[2] We endeavour to preserve throughout the book the distinction that was made in the age of the Mongol Empire between Khán and Ḳaán (خان and قآان, as written by Arabic and Persian authors). The former may be rendered Lord, and was applied generally to Tartar chiefs whether sovereign or not; it has since become in Persia, and especially in Afghanistan, a sort of “Esq.,” and in India is now a common affix in the names of (Musulman) Hindustanis of all classes; in Turkey alone it has been reserved for the Sultan. Ḳaán, again, appears to be a form of Kháḳán, the Χαγάνος of the Byzantine historians, and was the peculiar title of the supreme sovereign of the Mongols; the Mongol princes of Persia, Chaghatai, etc., were entitled only to the former affix (Khán), though Ḳaán and Ḳhaḳán are sometimes applied to them in adulation. Polo always writes Kaan as applied to the Great Khan, and does not, I think, use Khan in any form, styling the subordinate princes by their name only, as Argon, Alau, etc. Ilkhan was a special title assumed by Huláku and his successors in Persia; it is said to be compounded from a word Il, signifying tribe or nation. The relation between Khán and Khaḳán seems to be probably that the latter signifies “Khán of Kháns,” Lord of Lords. Chinghiz, it is said, did not take the higher title; it was first assumed by his son Okkodai. But there are doubts about this. (See Quatremère’s Rashid, pp. 10 seqq. and Pavet de Courteille, Dict. Turk-Oriental.) The tendency of swelling titles is always to degenerate, and when the value of Khan had sunk, a new form, Khán-khánán, was devised at the Court of Delhi, and applied to one of the high officers of state.
[Mr. Rockhill writes (Rubruck, p. 108, note): “The title Khan, though of very great antiquity, was only used by the Turks after A.D. 560, at which time the use of the word Khatun came in use for the wives of the Khan, who himself was termed Ilkhan. The older title of Shan-yü did not, however, completely disappear among them, for Albiruni says that in his time the chief of the Ghuz Turks, or Turkomans, still bore the title of Jenuyeh, which Sir Henry Rawlinson (Proc. R. G. S., v. 15) takes to be the same word as that transcribed Shan-yü by the Chinese (see Ch’ien Han shu, Bk. 94, and Chou shu, Bk. 50, 2). Although the word Khakhan occurs in Menander’s account of the embassy of Zemarchus, the earliest mention I have found of it in a Western writer is in the Chronicon of Albericus Trium Fontium, where (571), under the year 1239, he uses it in the form Cacanus”—Cf. Terrien de Lacouperie, Khan, Khakan, and other Tartar Titles. Lond., Dec. 1888.—H. C.]
[3] “China is a sea that salts all the rivers that flow into it.”—P. Parrenin in Lett. Édif. XXIV. 58.

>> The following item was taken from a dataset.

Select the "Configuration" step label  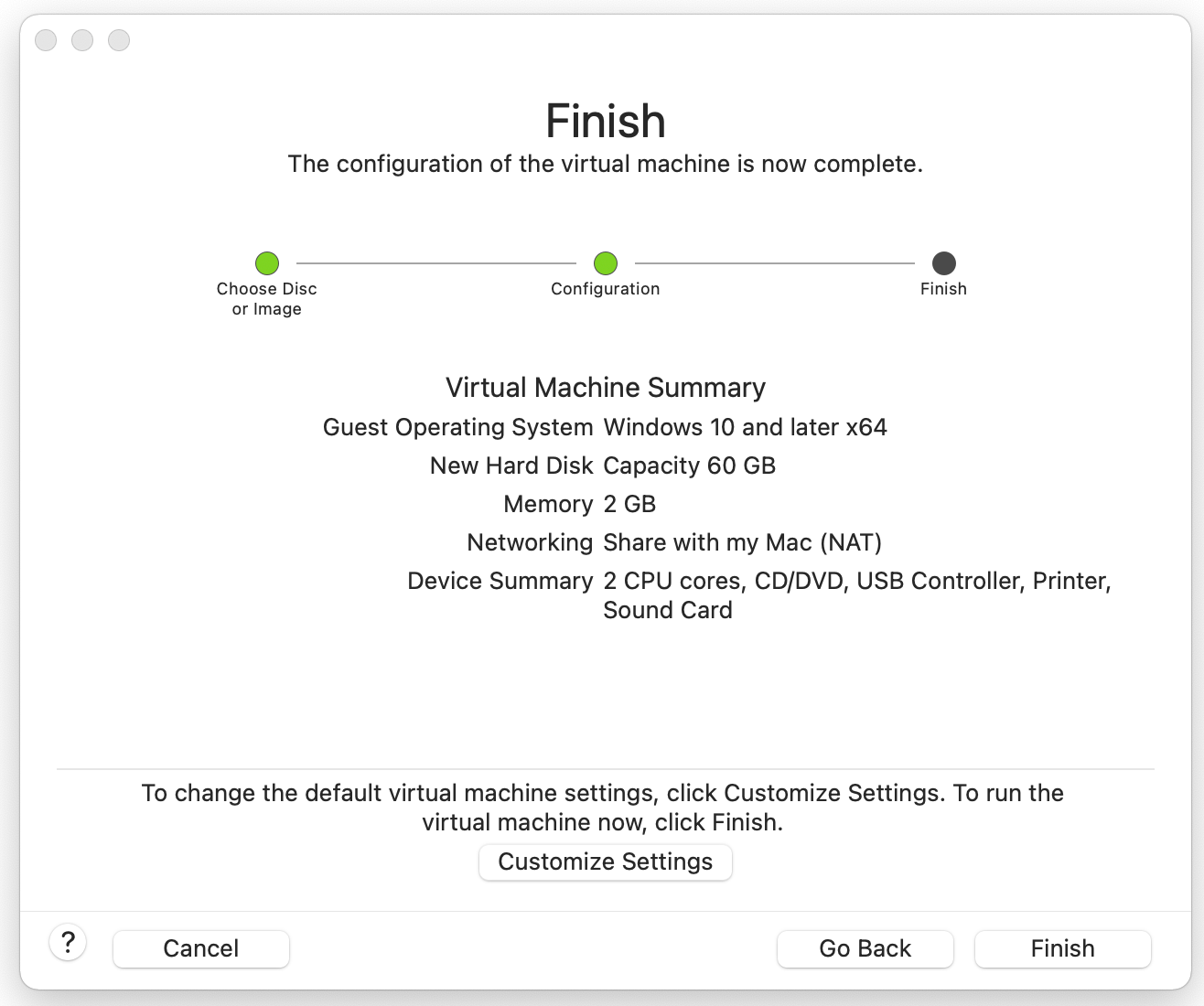(x=606, y=289)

[4] E.g. the Russians still call it Khitai. The pair of names, Khitai and Machin, or Cathay and China, is analogous to the other pair, Seres and Sinae. Seres was the name of the great nation in the far East as known by land, Sinae as known by sea; and they were often supposed to be diverse, just as Cathay and China were afterwards.
[5] There has been much doubt about the true form of this name. Iltitmish is that sanctioned by Mr. Blochmann (see Proc. As. Soc. Bengal, 1870, p. 181).
III. The Polo Family. Personal History of the Travellers down to their final Return from the East.
13. In days when History and Genealogy were allowed to draw largely on the imagination for the origines of states and families, Alleged origin of the Polos.it was set down by one Venetian Antiquary that among the companions of King Venetus, or of Prince Antenor of Troy, when they settled on the northern shores of the Adriatic, there was one Lucius Polus, who became the progenitor of our Traveller’s Family;[1] whilst another deduces it from Paolo the first Doge[2] (Paulus Lucas Anafestus of Heraclea, A.D. 696).
More trustworthy traditions, recorded among the Family Histories of Venice, but still no more it is believed than traditions, represent the Family of Polo as having come from Sebenico in Dalmatia, in the 11th century.[3] Before the end of the century they had taken seats in the Great Council of the Republic; for the name of Domenico Polo is said to be subscribed to a grant of 1094, that of Pietro Polo to an act of the time of the Doge Domenico Michiele in 1122, and that of a Domenico Polo to an acquittance granted by the Doge Domenico Morosini and his Council in 1153.[4]
The ascertained genealogy of the Traveller, however, begins only with his grandfather, who lived in the early part of the 13th century.